## [Aim]
Copy out every line of text in the entries below word for word, leaving out the pictures.
----- Recorded data
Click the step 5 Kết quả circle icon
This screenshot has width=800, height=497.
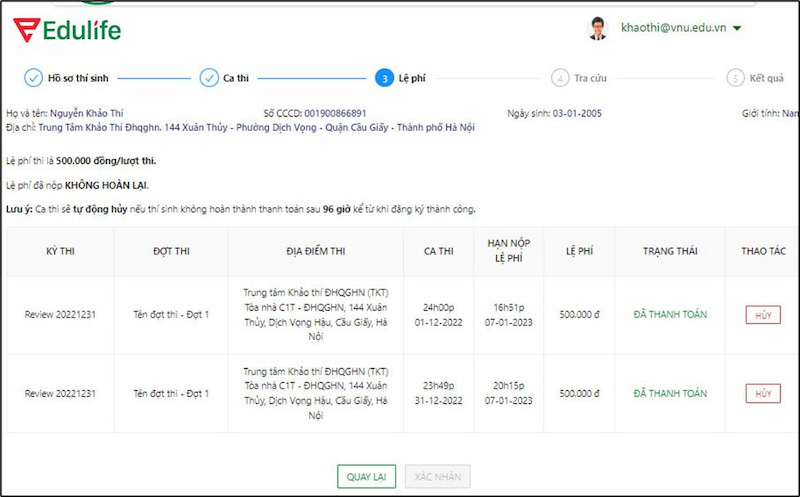735,78
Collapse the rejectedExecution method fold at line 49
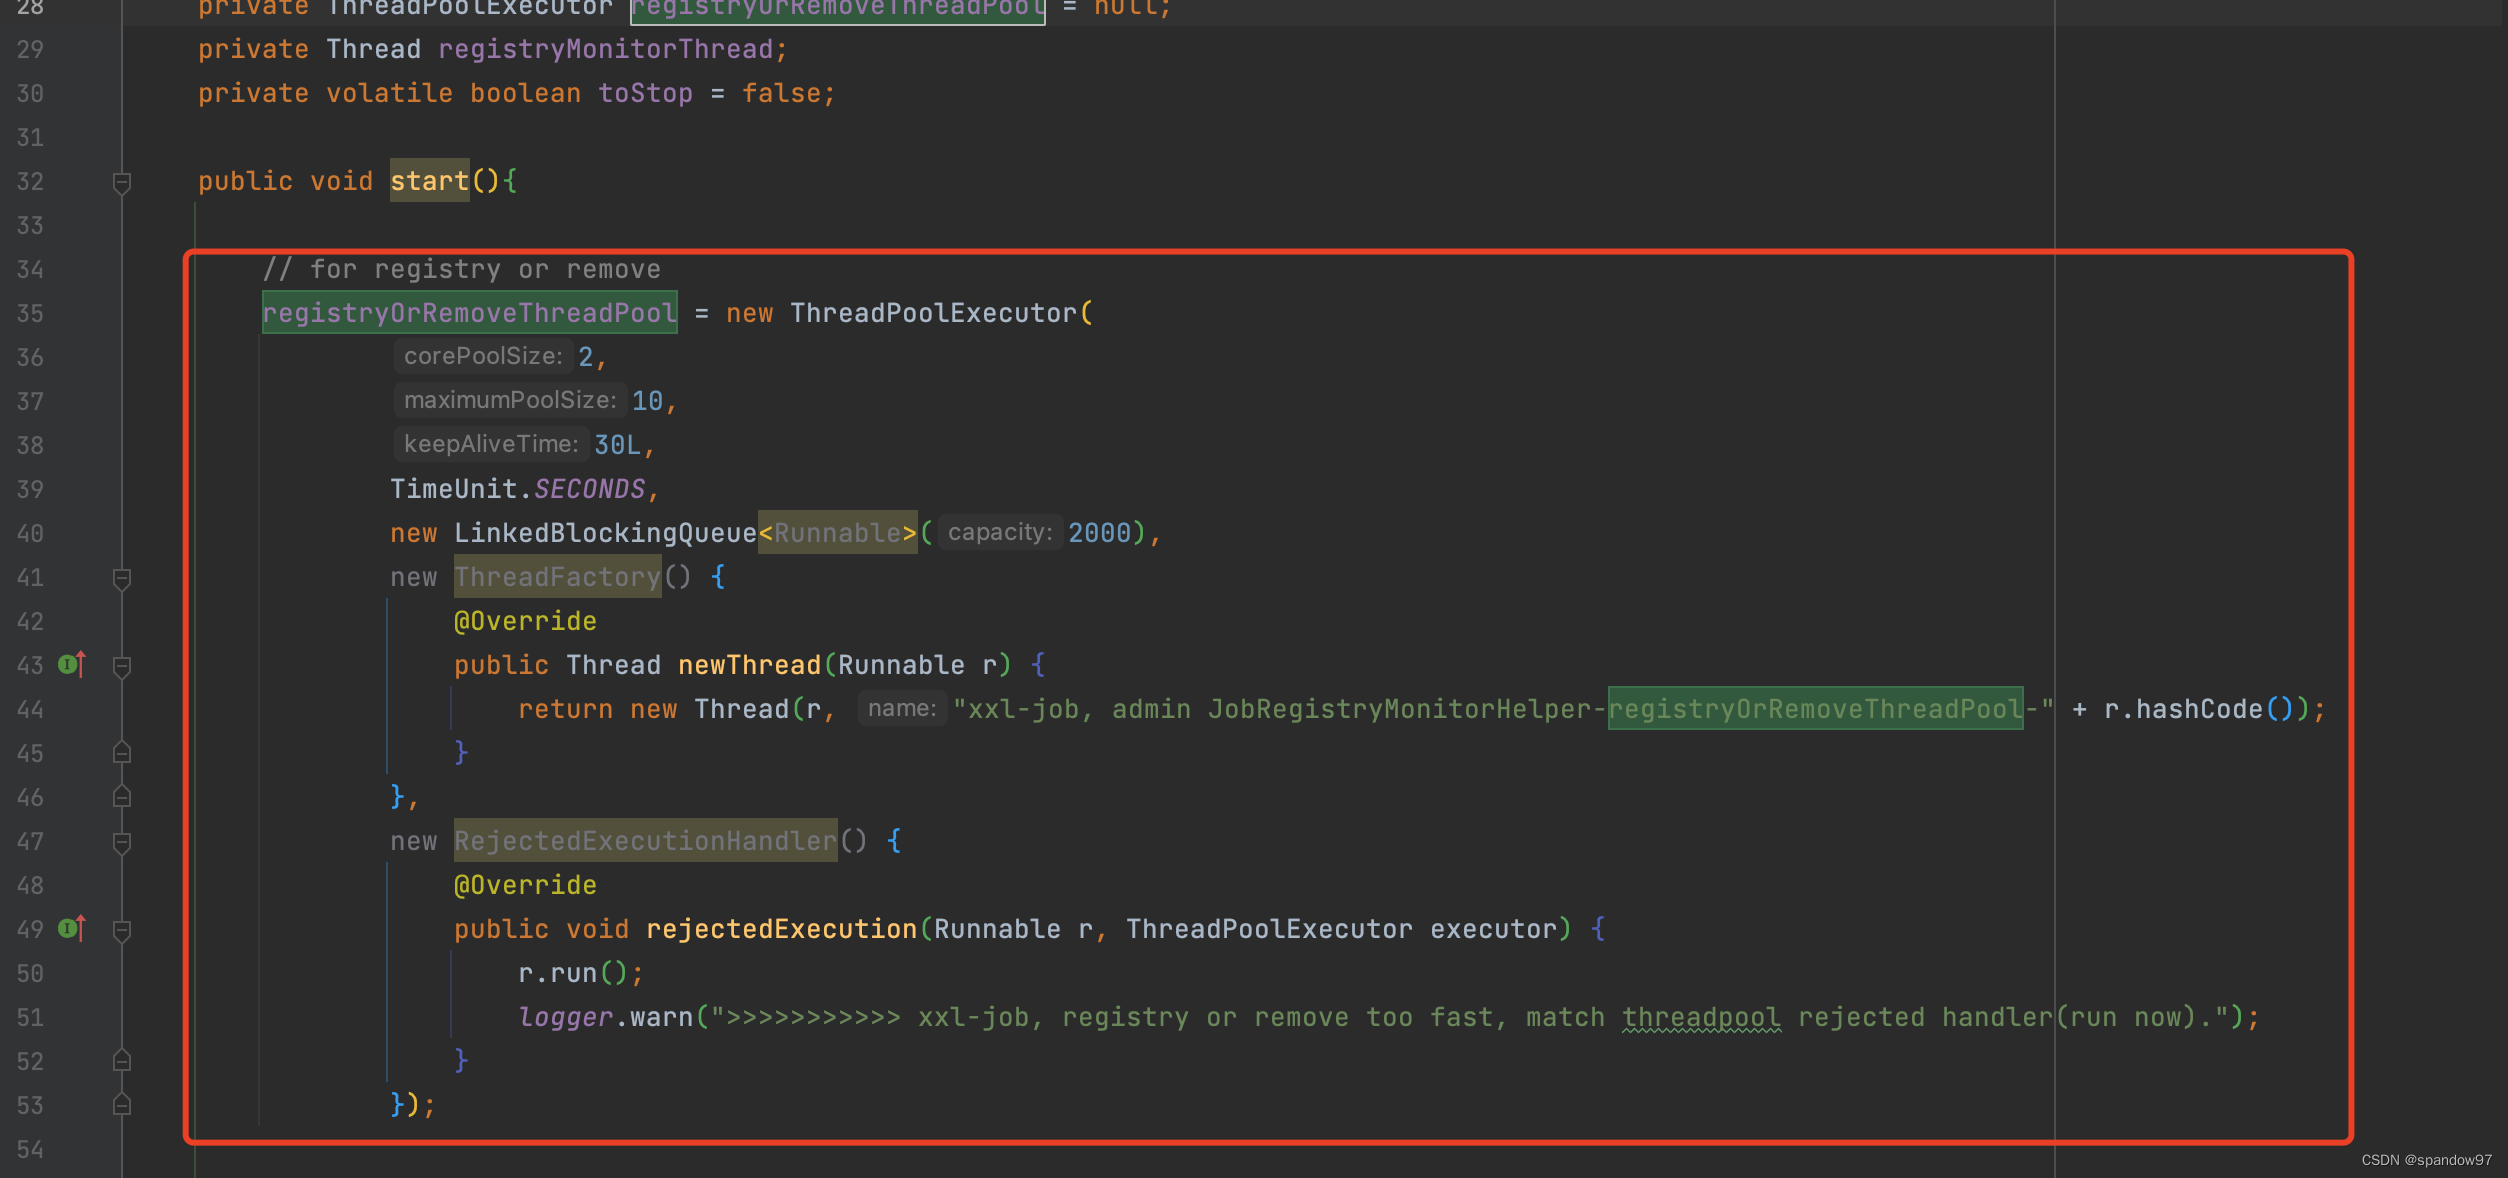This screenshot has height=1178, width=2508. [122, 930]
----------
## [Solution to the problem]
Click the step 5 Kết quả circle icon
This screenshot has width=800, height=497.
735,78
Collapse the rejectedExecution method fold at line 49
This screenshot has height=1178, width=2508. [122, 930]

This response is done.